** Record list **
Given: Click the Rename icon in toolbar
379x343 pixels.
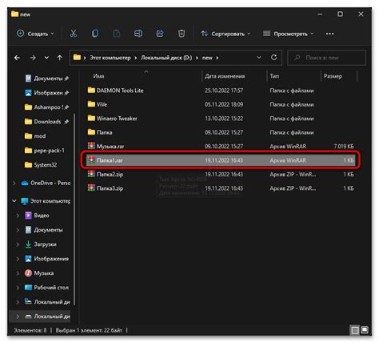Looking at the screenshot, I should [138, 34].
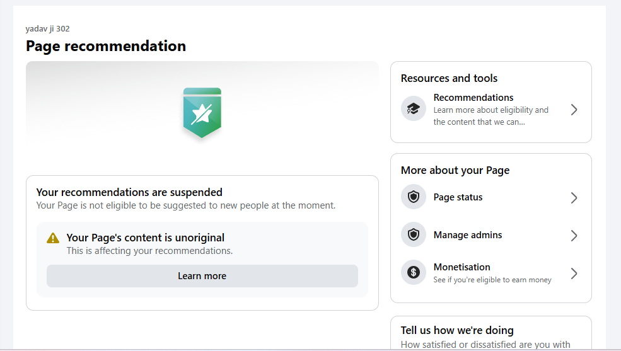Select the Page status label
Viewport: 621px width, 351px height.
tap(458, 197)
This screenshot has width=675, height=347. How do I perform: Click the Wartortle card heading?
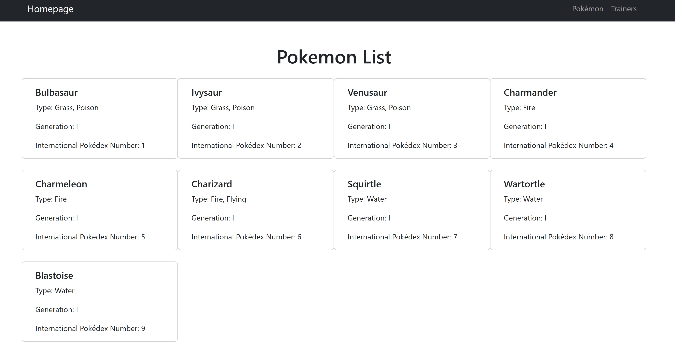524,184
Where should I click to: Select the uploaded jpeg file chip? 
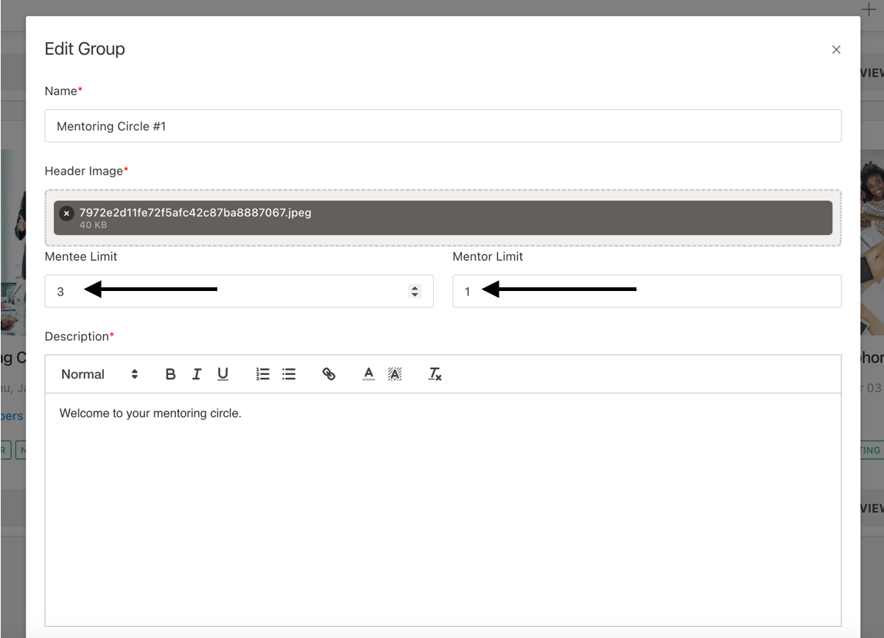442,218
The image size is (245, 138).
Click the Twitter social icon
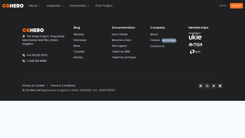click(x=214, y=86)
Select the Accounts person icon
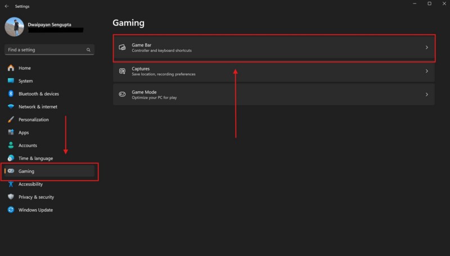This screenshot has width=450, height=256. (11, 145)
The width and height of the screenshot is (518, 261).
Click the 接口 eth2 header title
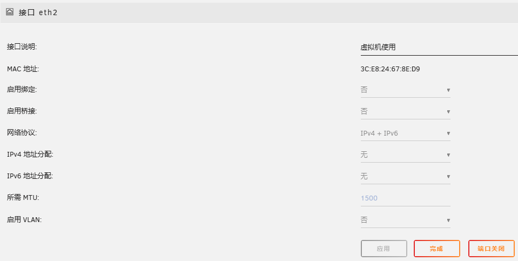(x=38, y=12)
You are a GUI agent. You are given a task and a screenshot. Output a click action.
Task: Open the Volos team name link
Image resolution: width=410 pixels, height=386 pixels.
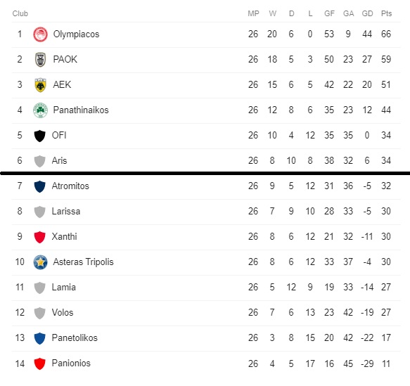click(x=63, y=313)
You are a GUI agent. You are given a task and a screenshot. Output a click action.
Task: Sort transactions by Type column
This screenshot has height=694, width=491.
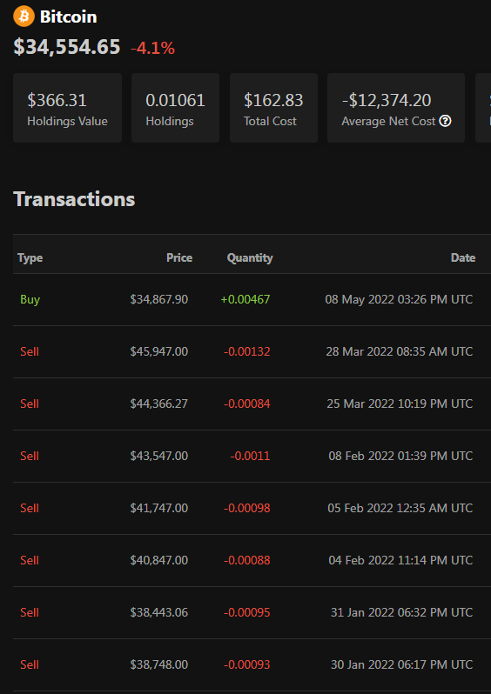pyautogui.click(x=30, y=258)
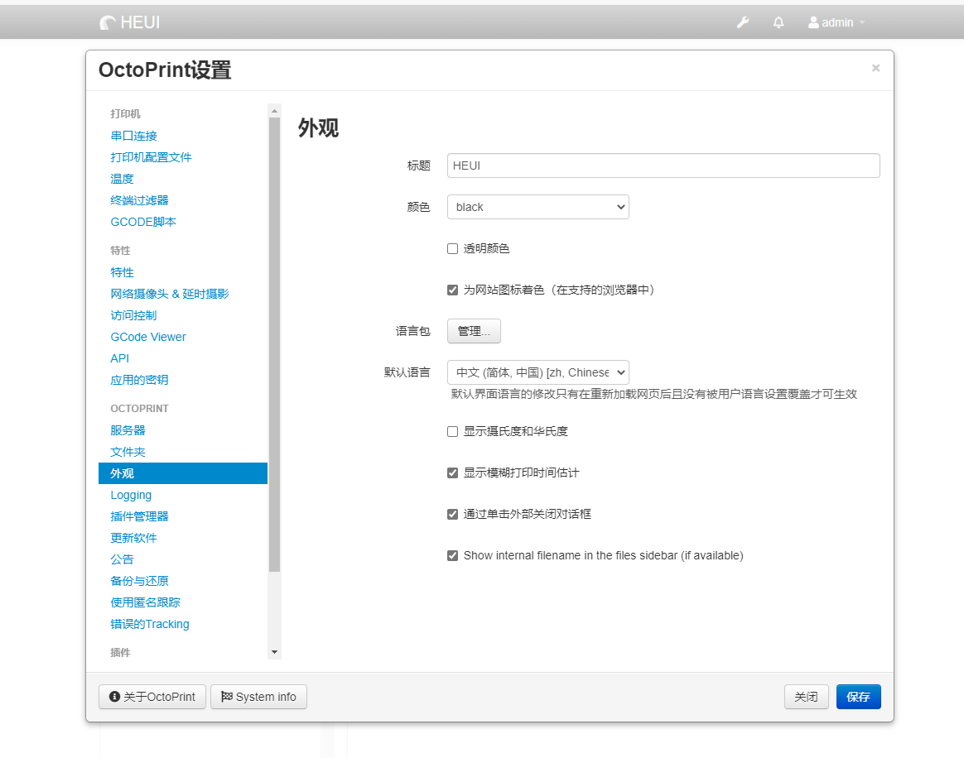
Task: Open the 默认语言 dropdown
Action: (x=537, y=372)

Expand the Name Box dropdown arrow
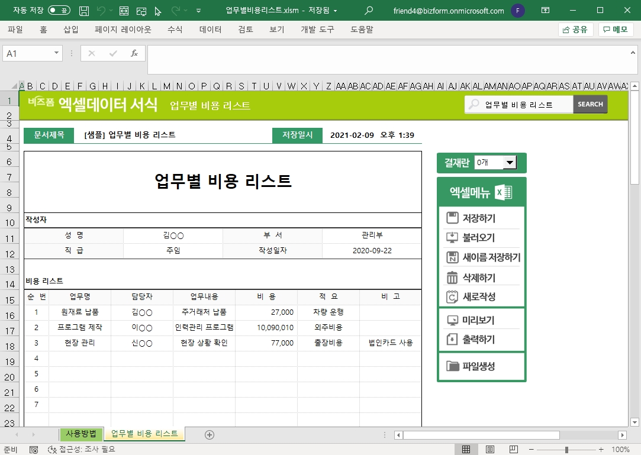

** Given instruction **
Reproduce the lines from the one containing "The width and" through the end of the records, inclusive, swapping "transactions" for "payments" and leaving everything else unchanged. Omit the pictures from your answer.

** Task response **
The width and height of the screenshot is (518, 261).
Click the 接口 eth2 header title
(x=38, y=12)
You are a GUI agent. You are given a task and a screenshot. Output a click action.
Task: Open the Volos team name link
Image resolution: width=410 pixels, height=386 pixels.
click(x=63, y=313)
You are a GUI agent. You are given a task and a screenshot. Output a click action.
Task: Sort payments by Type column
This screenshot has height=694, width=491.
pyautogui.click(x=30, y=258)
Task: Open the 默认语言 dropdown
Action: (x=537, y=372)

Expand the Name Box dropdown arrow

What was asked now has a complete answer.